Layer TypeMechanismComplexityState
Standard (softmax)Q*K^T / sqrt(d) → softmax → VO(n^2)KV cache
Linear (GDN)Recurrent state updateO(n) per stepRecurrent + Conv

The layer_types field in config.json specifies which layers use which mechanism:

{
  "layer_types": [
    "attention", "linear", "attention", "linear",
    ...
  ]
}

Gated Delta Net Recurrence

Linear attention layers implement the Gated Delta Net equations:

GDN-1: S_t = exp(g_t) * S_{t-1} + k_t (x) delta_t
GDN-2: delta_t = beta_t * (v_t - S_{t-1}^T k_t)
GDN-3: o_t = S_t^T q_t

Where:

  • g_t = -exp(A_log) * softplus(a_t + dt_bias) is the decay factor
  • beta_t = sigma(b_t) is the update gate
  • Q, K are L2-normalized
  • State S is a [num_v_heads, key_head_dim, value_head_dim] matrix

Key Differences from Qwen2

ParameterQwen2-7BQwen3.5-9B
head_dim128 (computed)256 (explicit)
num_heads2816
num_kv_heads44
attention_biastruefalse
layer_typesall standardhybrid
vocab_size152064248320

Config Pipeline

The Qwen3.5 config flows through three stages:

SafeTensors config.json
    |
    v  (SafetensorsConfig with layer_types, head_dim, linear_* fields)
AprTransformerConfig
    |
    v  (config_to_gpu with explicit_head_dim, layer_types)
GpuModelConfig
    |
    v  (is_linear_layer(block_idx) dispatch)
forward_linear_block_incremental() or forward_block_incremental()

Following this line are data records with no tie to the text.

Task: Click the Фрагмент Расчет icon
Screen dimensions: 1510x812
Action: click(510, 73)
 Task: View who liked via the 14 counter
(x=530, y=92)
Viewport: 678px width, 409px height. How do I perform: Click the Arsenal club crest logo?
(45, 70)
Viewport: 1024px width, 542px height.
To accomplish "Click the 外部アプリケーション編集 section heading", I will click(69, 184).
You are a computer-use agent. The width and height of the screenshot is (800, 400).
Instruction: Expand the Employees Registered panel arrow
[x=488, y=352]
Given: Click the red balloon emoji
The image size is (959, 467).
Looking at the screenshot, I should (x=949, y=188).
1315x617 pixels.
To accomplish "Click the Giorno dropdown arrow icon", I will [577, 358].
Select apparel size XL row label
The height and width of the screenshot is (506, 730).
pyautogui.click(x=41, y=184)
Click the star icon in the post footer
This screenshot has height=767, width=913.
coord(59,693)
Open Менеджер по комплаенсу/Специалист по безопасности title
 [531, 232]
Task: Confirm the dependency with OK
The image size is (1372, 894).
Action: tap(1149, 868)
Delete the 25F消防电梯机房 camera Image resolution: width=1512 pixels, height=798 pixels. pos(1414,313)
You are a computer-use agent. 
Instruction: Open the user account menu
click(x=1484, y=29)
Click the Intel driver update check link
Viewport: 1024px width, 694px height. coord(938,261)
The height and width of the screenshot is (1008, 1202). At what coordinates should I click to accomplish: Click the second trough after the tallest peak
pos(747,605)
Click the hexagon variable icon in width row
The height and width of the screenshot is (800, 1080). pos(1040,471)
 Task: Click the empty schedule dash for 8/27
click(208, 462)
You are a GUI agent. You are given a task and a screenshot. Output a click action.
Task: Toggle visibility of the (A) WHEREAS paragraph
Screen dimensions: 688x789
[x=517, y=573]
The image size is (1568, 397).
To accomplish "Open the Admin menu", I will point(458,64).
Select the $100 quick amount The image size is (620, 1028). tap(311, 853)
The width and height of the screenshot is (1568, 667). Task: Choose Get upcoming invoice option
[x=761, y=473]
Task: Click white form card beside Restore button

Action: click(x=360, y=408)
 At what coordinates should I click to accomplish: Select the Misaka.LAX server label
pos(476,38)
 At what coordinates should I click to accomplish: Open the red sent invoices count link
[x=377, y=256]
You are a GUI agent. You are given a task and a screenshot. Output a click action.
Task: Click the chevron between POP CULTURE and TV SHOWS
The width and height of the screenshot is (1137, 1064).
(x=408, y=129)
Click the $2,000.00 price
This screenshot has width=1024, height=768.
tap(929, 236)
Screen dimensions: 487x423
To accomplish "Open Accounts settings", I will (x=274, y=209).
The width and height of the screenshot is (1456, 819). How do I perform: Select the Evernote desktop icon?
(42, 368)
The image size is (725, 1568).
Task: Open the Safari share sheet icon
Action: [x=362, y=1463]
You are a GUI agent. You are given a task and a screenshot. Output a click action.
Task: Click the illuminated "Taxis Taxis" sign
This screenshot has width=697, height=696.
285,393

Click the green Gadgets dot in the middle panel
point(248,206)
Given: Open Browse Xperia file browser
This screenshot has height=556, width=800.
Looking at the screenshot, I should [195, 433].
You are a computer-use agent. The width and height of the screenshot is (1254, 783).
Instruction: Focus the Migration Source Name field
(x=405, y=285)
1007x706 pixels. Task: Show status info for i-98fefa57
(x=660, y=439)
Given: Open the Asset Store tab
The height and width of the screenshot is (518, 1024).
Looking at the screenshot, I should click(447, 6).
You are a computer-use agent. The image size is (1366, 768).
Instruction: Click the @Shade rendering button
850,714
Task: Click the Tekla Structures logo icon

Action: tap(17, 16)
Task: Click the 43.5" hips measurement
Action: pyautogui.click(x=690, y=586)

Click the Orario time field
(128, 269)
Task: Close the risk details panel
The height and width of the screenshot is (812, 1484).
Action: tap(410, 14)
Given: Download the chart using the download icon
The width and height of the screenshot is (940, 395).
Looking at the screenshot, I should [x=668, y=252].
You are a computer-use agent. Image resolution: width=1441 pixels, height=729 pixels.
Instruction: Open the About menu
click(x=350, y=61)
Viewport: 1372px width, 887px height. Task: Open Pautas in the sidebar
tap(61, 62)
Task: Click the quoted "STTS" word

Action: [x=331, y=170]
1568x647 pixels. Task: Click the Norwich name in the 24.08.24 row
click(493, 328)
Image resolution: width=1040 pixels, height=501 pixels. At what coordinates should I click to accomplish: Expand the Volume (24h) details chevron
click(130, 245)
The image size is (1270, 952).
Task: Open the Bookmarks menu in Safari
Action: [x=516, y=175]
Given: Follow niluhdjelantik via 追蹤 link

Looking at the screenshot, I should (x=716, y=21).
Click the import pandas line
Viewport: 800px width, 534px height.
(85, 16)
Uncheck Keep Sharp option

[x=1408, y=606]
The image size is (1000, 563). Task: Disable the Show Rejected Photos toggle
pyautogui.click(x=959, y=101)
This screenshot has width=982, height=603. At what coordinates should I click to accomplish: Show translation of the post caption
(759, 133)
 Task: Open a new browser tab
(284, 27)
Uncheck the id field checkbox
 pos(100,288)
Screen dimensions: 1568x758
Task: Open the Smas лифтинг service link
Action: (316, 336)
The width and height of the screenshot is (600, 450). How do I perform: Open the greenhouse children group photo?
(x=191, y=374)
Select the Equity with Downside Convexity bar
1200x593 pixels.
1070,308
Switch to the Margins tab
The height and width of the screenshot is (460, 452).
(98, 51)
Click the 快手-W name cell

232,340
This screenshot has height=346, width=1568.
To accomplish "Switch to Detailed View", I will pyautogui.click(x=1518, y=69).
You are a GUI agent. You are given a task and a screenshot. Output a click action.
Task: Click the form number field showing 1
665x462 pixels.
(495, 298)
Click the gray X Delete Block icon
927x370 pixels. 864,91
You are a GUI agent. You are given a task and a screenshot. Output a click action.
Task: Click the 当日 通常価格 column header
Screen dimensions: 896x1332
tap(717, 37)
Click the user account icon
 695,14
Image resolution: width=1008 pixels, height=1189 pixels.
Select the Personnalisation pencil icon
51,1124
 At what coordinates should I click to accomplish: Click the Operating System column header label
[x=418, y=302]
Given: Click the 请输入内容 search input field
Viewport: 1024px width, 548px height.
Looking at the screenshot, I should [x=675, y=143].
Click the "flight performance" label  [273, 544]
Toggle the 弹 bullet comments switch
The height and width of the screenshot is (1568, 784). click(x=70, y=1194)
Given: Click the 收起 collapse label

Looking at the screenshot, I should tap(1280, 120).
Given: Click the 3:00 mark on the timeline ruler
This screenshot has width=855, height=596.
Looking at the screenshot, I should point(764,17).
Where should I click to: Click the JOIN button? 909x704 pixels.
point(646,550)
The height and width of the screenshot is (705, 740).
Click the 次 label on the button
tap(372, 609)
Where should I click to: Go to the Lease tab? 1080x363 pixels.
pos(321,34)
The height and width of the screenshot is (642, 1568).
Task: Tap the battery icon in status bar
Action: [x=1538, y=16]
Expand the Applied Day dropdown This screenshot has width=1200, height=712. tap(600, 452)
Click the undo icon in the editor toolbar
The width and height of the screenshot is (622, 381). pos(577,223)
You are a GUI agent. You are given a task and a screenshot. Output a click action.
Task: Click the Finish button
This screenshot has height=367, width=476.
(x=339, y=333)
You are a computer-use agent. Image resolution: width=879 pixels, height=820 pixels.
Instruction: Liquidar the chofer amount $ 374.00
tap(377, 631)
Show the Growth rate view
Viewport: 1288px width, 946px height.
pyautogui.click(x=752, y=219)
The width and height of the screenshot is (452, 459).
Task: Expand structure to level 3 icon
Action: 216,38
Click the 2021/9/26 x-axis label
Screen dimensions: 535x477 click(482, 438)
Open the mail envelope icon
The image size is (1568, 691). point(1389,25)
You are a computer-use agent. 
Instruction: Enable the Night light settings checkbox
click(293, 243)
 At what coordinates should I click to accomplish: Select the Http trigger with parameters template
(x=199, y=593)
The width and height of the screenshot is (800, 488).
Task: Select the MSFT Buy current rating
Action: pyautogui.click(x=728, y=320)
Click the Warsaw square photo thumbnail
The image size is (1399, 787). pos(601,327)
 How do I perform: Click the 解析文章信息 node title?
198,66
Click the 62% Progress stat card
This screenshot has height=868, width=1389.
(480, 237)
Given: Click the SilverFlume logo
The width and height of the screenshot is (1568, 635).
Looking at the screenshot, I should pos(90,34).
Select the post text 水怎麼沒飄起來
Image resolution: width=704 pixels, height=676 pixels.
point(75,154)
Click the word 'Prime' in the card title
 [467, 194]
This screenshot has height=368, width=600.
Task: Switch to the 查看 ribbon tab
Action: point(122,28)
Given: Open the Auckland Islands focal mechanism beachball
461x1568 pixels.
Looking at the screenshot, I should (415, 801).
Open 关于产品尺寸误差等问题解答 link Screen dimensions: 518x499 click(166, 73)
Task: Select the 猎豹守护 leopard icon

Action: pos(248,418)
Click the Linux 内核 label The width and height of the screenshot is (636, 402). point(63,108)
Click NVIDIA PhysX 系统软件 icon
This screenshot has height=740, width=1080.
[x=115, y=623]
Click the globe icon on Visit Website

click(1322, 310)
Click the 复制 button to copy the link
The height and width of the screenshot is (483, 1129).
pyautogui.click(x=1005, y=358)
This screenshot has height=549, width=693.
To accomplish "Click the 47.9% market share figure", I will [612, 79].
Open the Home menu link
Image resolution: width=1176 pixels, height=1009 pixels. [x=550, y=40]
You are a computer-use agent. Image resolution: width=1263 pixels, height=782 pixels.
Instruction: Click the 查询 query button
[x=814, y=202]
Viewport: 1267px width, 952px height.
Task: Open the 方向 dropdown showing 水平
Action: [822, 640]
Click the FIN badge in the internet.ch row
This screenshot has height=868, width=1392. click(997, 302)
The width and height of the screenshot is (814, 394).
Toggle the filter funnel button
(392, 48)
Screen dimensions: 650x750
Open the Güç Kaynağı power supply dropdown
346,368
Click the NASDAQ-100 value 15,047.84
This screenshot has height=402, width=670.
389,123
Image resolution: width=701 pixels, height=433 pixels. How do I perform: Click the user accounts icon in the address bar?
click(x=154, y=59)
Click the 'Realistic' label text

Contract-Driven Validation

The contracts/model-families/qwen3_5.yaml contract enforces:

constraints:
  attention_type: gqa
  has_bias: "false"        # No attention bias tensors
  activation: silu
  mlp_type: swiglu
  positional_encoding: rope

These constraints drive weight loading: has_bias=false means the loader skips bias tensors entirely instead of loading zeros.

Weight Loading

Linear attention layers have different tensor names from standard layers:

Standard Attention Layer Tensors

model.layers.{n}.self_attn.q_proj.weight    [4096, 4096]
model.layers.{n}.self_attn.k_proj.weight    [1024, 4096]
model.layers.{n}.self_attn.v_proj.weight    [1024, 4096]
model.layers.{n}.self_attn.o_proj.weight    [4096, 4096]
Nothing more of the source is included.